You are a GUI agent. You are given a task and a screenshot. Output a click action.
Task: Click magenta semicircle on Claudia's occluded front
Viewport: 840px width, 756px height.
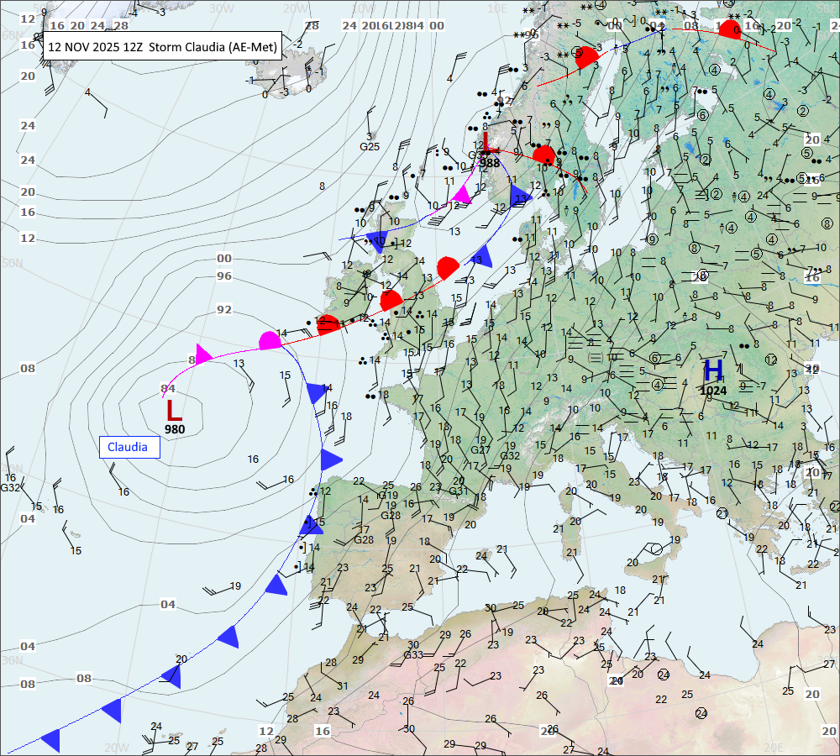[269, 340]
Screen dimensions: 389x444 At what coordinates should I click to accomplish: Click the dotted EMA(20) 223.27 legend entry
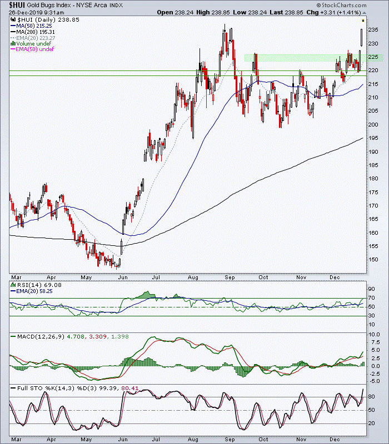(33, 38)
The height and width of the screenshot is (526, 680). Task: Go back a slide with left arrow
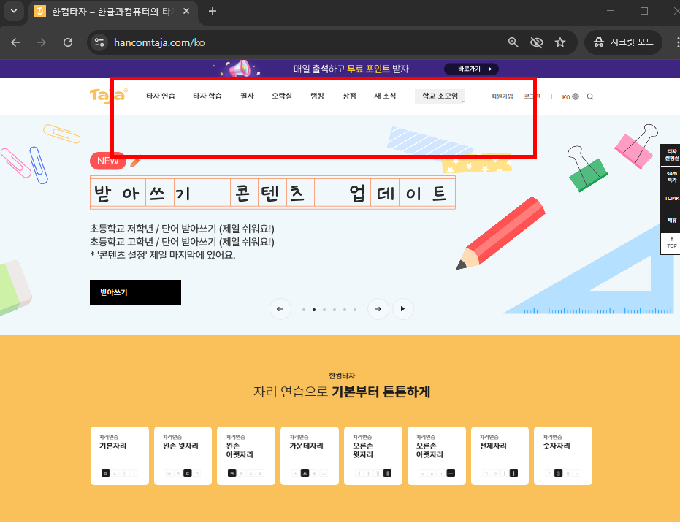pyautogui.click(x=280, y=309)
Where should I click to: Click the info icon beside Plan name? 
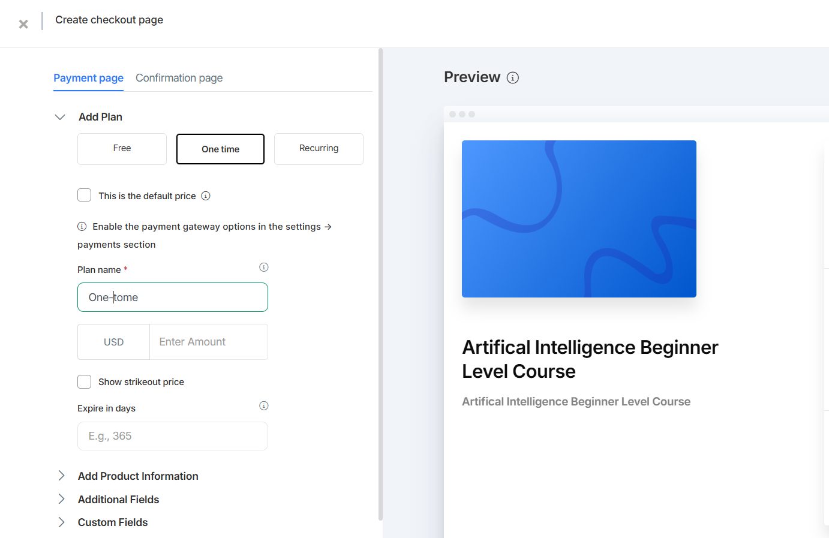pyautogui.click(x=264, y=267)
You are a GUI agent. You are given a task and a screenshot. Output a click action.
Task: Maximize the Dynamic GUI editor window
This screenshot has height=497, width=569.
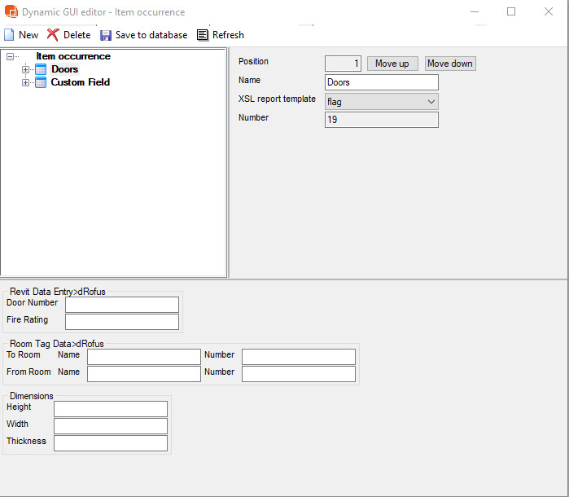tap(511, 12)

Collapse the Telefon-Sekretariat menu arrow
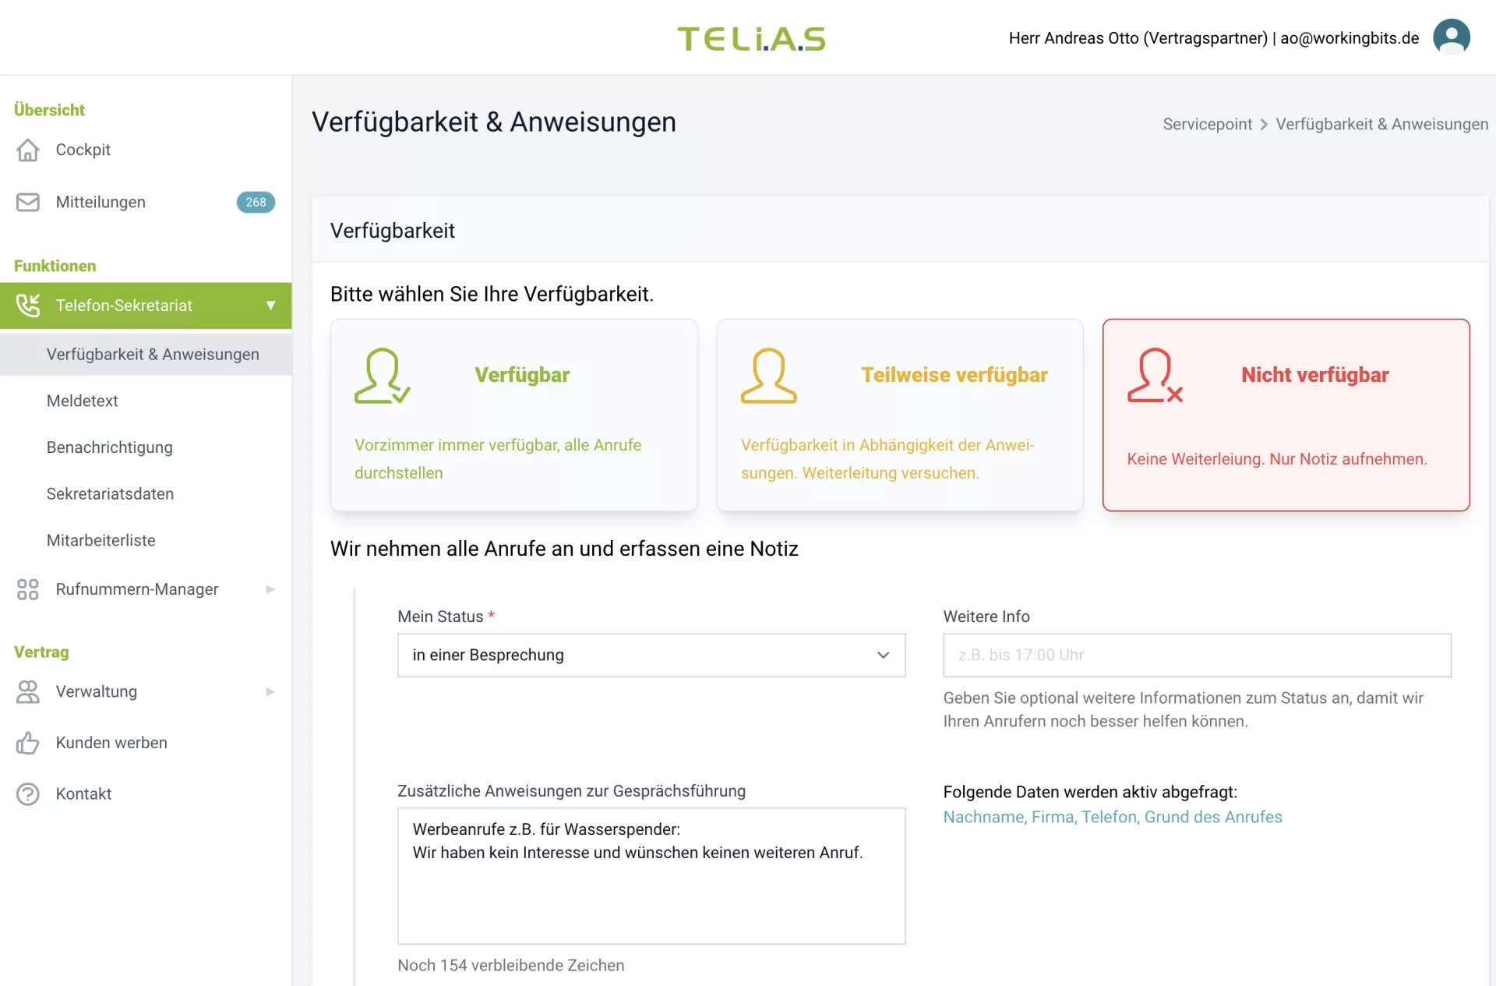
++++++++++
- DIRECTIONS FOR THIS TASK -
All that should appear in the response is the run of lines from the one with "This screenshot has height=497, width=569." through the final line of the records, restated exactly, with pictures omitted.

- SOLUTION FOR THIS TASK -
This screenshot has height=497, width=569.
tap(511, 12)

Collapse the Telefon-Sekretariat menu arrow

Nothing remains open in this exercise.